Entlang der jetzt betroffenen Lagerstättenwasserleitung in Völkersen, immerhin fast 9 km lang, sollen nun im Abstand von 100 Metern weitere Proben entnommen und untersucht werden. An anderer Stelle wurden bereits Belastungen von über 500 Mikrogramm pro Liter gemessen. Eines der kontaminierten Gelände – eine Weidefläche für Rinder – ist momentan durch die starken Regenfälle überflutet. Grund- und Oberflächenwasser bilden eine Einheit.
Die Leitung verläuft in unmittelbarer Nähe von Trinkwasserschutzgebieten. Auch Ackerflächen sind betroffen. Immerhin erfolgte in diesem Fall die Information der unmittelbar Betroffen ausgesprochen schnell und unbürokratisch. RWE DEA hat hier Konsequenzen gezogen und sein Verhalten angepasst.
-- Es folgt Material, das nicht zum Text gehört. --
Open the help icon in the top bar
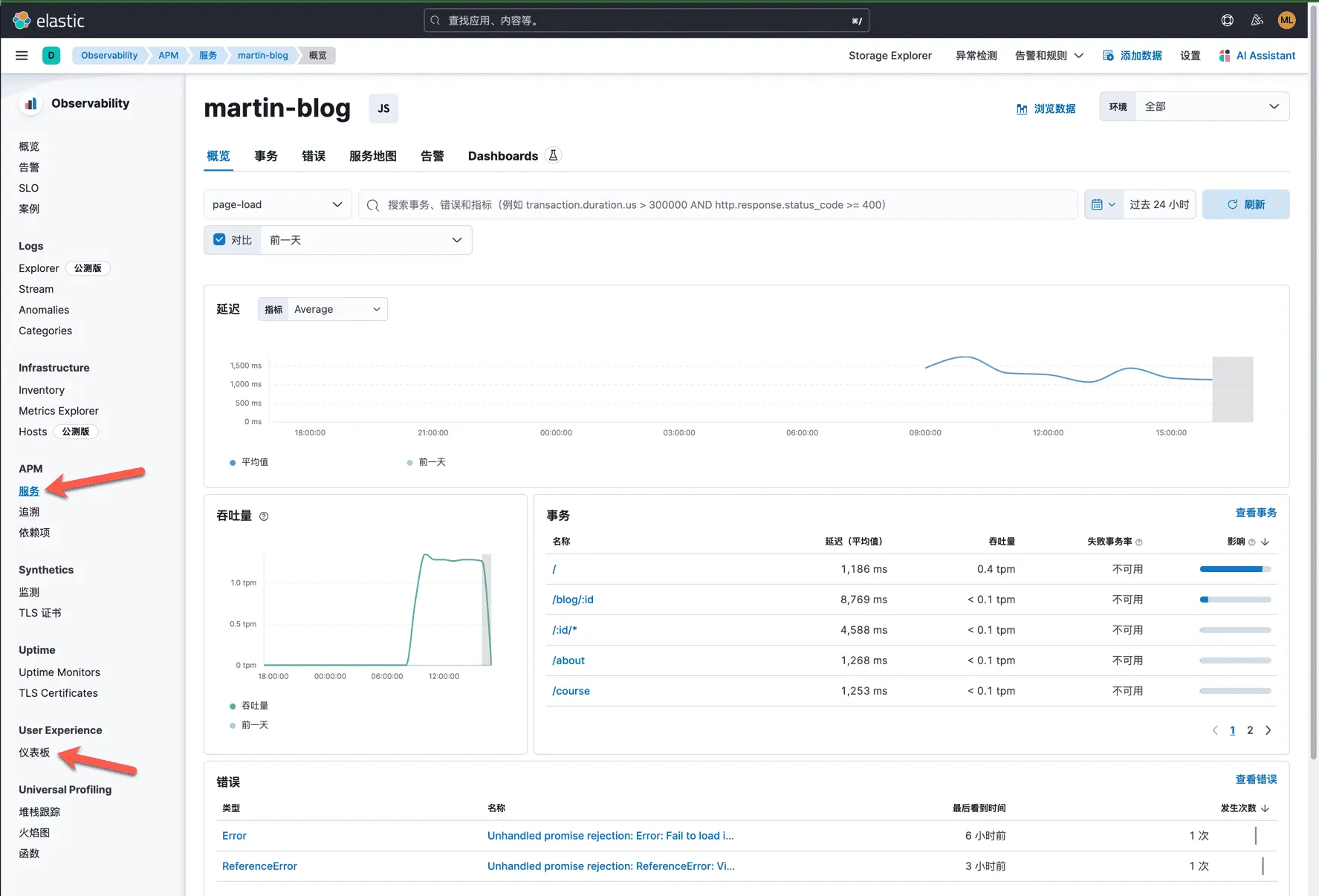Image resolution: width=1319 pixels, height=896 pixels. pos(1226,20)
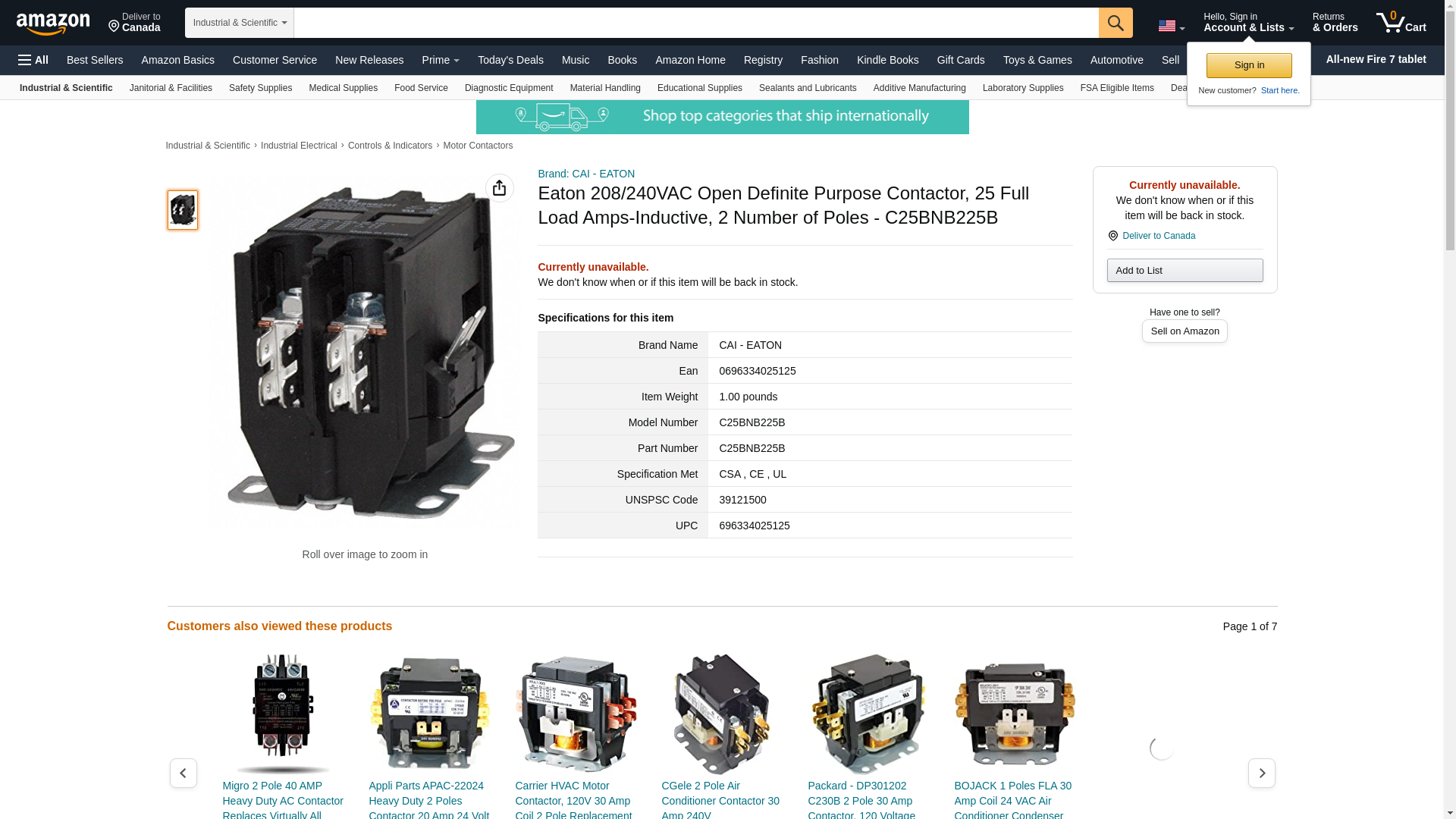Open Today's Deals nav item
Image resolution: width=1456 pixels, height=819 pixels.
tap(510, 60)
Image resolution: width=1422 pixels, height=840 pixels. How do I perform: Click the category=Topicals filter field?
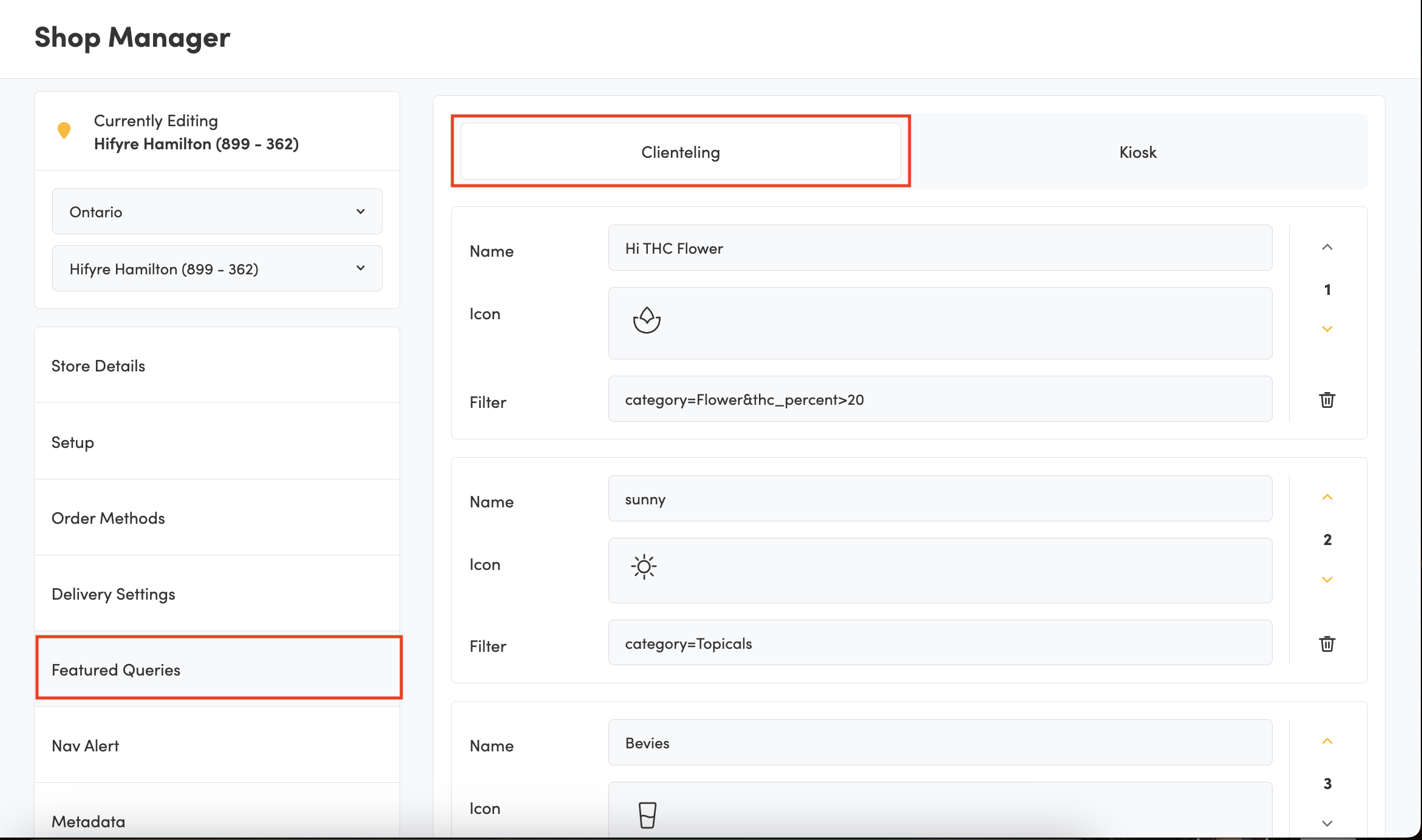(939, 643)

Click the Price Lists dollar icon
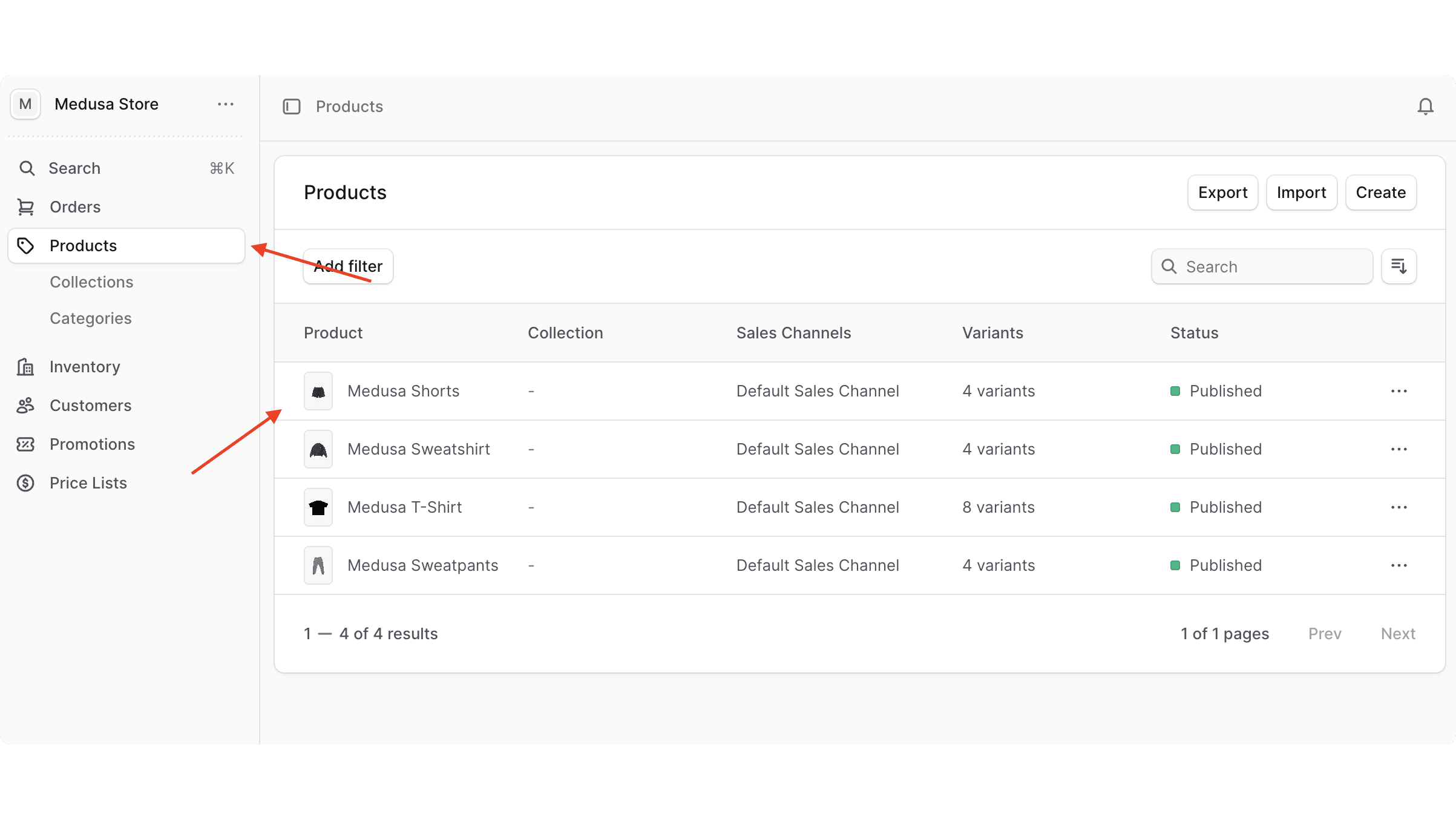point(25,482)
Konsequenzen sollten nun auch im niedersächsischen Landesbergamt und im Wirtschaftsministerium gezogen werden.
Im Mai 2011 verkündetet Wirtschaftsminister Bode
“eine externe Überprüfung des Bergbauamtes” an, um “die Fehlerquellen finden und abstellen zu können.”
Quelle: http://daserste.ndr.de/panorama/archiv/2011/exxon133.html
Bis heute ist nichts passiert. Statt dessen engagiert sich der Wirtschaftsminister für noch weniger Kontrollen und Subventionen für die Gasindustrie.